Exercise: Can you retype the material from the line with "You are a computer-use agent. The image" to the line with "Looking at the screenshot, I should click(x=105, y=28).", keeping every character as it stands?

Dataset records
=====

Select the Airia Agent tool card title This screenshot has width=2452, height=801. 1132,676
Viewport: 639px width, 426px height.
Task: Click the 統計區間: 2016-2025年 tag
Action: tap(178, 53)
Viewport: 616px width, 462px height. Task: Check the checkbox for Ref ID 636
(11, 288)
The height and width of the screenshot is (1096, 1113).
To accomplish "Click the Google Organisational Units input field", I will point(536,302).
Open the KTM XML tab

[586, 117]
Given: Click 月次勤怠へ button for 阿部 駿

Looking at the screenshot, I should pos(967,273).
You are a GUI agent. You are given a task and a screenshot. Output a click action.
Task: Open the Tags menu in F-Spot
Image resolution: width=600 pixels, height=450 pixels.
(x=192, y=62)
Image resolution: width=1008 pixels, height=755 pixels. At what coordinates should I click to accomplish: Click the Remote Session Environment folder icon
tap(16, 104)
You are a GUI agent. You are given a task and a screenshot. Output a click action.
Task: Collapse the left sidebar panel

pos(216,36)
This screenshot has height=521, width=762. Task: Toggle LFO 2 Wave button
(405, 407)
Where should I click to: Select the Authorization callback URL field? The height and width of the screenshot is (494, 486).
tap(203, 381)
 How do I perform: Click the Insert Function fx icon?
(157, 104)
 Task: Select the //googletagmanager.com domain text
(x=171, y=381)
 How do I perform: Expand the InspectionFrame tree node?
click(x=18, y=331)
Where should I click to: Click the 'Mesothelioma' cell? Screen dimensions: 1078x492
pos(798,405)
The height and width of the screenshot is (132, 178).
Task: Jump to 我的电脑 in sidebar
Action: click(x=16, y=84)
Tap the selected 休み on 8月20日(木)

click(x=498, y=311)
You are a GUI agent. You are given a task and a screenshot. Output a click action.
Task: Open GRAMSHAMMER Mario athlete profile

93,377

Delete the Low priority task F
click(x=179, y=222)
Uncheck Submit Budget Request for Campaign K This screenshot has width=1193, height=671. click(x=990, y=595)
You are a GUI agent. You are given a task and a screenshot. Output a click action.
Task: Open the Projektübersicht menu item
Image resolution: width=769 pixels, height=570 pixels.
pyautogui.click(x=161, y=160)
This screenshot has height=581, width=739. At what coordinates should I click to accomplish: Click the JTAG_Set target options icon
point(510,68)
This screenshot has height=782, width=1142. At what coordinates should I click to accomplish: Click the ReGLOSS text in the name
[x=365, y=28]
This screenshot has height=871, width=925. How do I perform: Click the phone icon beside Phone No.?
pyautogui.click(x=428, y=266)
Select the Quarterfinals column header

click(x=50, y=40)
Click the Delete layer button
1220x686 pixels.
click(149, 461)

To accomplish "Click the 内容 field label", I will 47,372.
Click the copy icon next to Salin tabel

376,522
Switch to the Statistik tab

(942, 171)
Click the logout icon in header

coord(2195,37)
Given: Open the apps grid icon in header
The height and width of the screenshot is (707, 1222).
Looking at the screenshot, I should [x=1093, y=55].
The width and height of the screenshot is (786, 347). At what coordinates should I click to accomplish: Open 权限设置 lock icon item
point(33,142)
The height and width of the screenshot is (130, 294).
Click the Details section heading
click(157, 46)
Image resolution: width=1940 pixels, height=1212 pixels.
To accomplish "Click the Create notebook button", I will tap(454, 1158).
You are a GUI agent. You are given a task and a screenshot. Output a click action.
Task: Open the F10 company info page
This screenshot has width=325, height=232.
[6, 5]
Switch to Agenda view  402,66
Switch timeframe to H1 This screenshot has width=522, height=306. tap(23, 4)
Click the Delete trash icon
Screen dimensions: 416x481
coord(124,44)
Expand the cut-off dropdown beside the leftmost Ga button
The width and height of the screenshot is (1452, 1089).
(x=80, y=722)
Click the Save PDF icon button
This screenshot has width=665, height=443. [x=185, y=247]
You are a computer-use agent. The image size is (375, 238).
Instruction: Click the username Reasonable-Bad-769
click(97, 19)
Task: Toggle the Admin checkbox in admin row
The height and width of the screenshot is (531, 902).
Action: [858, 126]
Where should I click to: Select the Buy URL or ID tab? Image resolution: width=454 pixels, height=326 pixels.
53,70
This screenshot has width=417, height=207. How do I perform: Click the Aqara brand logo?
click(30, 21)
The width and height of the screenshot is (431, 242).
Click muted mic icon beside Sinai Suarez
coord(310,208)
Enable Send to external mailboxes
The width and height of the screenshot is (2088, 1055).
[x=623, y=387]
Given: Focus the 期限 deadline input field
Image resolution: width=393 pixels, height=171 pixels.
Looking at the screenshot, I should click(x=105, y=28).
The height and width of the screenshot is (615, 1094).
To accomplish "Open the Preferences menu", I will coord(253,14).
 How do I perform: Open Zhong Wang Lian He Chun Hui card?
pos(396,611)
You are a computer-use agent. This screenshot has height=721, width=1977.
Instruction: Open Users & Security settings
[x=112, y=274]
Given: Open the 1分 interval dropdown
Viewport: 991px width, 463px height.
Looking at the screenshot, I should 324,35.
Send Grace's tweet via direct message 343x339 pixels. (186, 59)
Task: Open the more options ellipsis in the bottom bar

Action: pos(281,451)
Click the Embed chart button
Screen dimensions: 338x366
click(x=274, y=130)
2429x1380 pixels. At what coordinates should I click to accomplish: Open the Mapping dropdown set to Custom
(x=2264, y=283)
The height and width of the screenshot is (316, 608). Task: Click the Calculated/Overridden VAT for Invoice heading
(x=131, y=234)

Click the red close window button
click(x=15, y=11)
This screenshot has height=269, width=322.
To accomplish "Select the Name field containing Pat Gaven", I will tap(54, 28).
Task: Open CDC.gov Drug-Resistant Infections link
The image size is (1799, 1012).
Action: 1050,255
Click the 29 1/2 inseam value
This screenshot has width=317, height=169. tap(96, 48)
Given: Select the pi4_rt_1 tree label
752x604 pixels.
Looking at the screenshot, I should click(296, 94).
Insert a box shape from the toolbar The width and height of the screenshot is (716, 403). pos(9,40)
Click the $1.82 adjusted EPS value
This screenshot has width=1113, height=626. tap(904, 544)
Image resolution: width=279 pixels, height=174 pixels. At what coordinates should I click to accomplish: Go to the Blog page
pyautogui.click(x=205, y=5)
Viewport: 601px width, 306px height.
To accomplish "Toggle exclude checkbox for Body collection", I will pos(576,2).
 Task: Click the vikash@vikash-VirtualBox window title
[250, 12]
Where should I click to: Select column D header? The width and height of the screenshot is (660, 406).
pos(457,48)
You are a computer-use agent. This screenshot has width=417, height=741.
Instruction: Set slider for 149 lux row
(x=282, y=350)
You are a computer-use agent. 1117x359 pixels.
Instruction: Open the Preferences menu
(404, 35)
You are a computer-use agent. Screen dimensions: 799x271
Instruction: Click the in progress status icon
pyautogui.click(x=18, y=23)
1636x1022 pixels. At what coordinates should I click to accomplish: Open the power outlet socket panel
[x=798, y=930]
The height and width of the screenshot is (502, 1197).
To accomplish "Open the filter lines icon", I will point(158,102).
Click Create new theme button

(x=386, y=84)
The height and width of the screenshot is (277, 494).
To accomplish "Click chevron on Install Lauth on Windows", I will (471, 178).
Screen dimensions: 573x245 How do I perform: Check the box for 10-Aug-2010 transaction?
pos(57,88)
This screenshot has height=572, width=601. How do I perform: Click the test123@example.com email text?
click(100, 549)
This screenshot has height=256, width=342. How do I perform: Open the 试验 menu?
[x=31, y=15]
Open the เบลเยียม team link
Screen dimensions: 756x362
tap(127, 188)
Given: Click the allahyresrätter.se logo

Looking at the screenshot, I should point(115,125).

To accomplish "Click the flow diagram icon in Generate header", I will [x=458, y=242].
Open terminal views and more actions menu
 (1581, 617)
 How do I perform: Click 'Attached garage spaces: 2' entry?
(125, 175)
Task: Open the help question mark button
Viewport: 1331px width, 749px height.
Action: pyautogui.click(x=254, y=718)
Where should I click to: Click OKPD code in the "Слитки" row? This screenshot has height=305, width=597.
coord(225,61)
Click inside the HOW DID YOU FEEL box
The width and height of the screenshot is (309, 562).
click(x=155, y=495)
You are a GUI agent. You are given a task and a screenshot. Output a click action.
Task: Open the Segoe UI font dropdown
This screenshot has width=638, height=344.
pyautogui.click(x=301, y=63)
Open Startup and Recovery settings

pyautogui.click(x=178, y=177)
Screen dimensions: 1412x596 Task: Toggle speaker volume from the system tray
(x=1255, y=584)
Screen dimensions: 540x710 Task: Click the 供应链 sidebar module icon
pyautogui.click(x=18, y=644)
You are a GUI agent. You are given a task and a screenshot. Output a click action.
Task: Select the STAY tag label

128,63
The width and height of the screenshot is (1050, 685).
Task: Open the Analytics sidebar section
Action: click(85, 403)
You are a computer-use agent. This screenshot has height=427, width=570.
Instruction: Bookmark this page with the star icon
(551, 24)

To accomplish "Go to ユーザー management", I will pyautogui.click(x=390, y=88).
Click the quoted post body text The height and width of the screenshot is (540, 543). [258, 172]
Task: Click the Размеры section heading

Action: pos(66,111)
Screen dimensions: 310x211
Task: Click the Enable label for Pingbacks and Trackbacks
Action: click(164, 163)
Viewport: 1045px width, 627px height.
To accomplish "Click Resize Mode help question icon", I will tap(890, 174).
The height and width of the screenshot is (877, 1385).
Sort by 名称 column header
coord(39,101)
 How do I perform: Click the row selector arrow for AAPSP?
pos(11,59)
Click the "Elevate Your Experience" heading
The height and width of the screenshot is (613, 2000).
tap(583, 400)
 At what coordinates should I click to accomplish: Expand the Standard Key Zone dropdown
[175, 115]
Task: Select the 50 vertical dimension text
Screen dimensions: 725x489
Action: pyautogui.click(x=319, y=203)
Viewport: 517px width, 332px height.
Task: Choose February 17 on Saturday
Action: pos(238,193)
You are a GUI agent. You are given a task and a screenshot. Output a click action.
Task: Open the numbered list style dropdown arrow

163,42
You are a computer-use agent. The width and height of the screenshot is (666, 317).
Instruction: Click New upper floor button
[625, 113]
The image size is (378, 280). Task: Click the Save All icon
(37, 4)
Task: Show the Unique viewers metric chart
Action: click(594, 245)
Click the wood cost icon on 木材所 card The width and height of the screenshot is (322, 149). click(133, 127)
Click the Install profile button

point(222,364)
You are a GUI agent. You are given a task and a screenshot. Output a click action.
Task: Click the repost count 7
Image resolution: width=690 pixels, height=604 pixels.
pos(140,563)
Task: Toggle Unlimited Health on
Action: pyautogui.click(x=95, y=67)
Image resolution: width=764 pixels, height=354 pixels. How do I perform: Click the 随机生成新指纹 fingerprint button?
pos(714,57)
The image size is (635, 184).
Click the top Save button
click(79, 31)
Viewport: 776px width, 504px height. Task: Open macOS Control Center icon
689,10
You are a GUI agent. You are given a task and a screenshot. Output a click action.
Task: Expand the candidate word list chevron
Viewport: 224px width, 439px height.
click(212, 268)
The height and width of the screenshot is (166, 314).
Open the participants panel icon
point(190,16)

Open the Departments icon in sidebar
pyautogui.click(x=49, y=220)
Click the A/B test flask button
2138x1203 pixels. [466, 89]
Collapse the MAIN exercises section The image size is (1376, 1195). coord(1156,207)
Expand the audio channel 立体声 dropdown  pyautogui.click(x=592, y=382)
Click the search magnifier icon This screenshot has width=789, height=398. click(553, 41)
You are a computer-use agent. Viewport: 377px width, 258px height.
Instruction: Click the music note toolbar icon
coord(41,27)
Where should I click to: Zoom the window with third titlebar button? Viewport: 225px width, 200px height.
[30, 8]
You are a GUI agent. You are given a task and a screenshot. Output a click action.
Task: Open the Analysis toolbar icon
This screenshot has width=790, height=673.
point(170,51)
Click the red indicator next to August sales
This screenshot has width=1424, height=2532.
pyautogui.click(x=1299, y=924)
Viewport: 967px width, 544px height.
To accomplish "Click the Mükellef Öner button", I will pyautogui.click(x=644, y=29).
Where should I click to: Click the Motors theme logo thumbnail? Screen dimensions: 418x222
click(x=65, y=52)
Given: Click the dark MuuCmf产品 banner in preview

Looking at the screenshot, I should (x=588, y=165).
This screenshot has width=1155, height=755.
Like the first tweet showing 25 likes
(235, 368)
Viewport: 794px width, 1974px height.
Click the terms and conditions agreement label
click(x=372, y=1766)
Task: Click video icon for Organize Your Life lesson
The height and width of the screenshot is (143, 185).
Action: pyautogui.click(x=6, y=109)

=====

Solution:
You are a computer-use agent. The image size is (375, 238).
Instruction: Click the username Reasonable-Bad-769
click(97, 19)
Task: Toggle the Admin checkbox in admin row
The height and width of the screenshot is (531, 902).
Action: [858, 126]
Where should I click to: Select the Buy URL or ID tab? Image resolution: width=454 pixels, height=326 pixels.
53,70
This screenshot has width=417, height=207. How do I perform: Click the Aqara brand logo?
click(30, 21)
The width and height of the screenshot is (431, 242).
Click muted mic icon beside Sinai Suarez
coord(310,208)
Enable Send to external mailboxes
The width and height of the screenshot is (2088, 1055).
[x=623, y=387]
Given: Focus the 期限 deadline input field
Image resolution: width=393 pixels, height=171 pixels.
Looking at the screenshot, I should click(x=105, y=28).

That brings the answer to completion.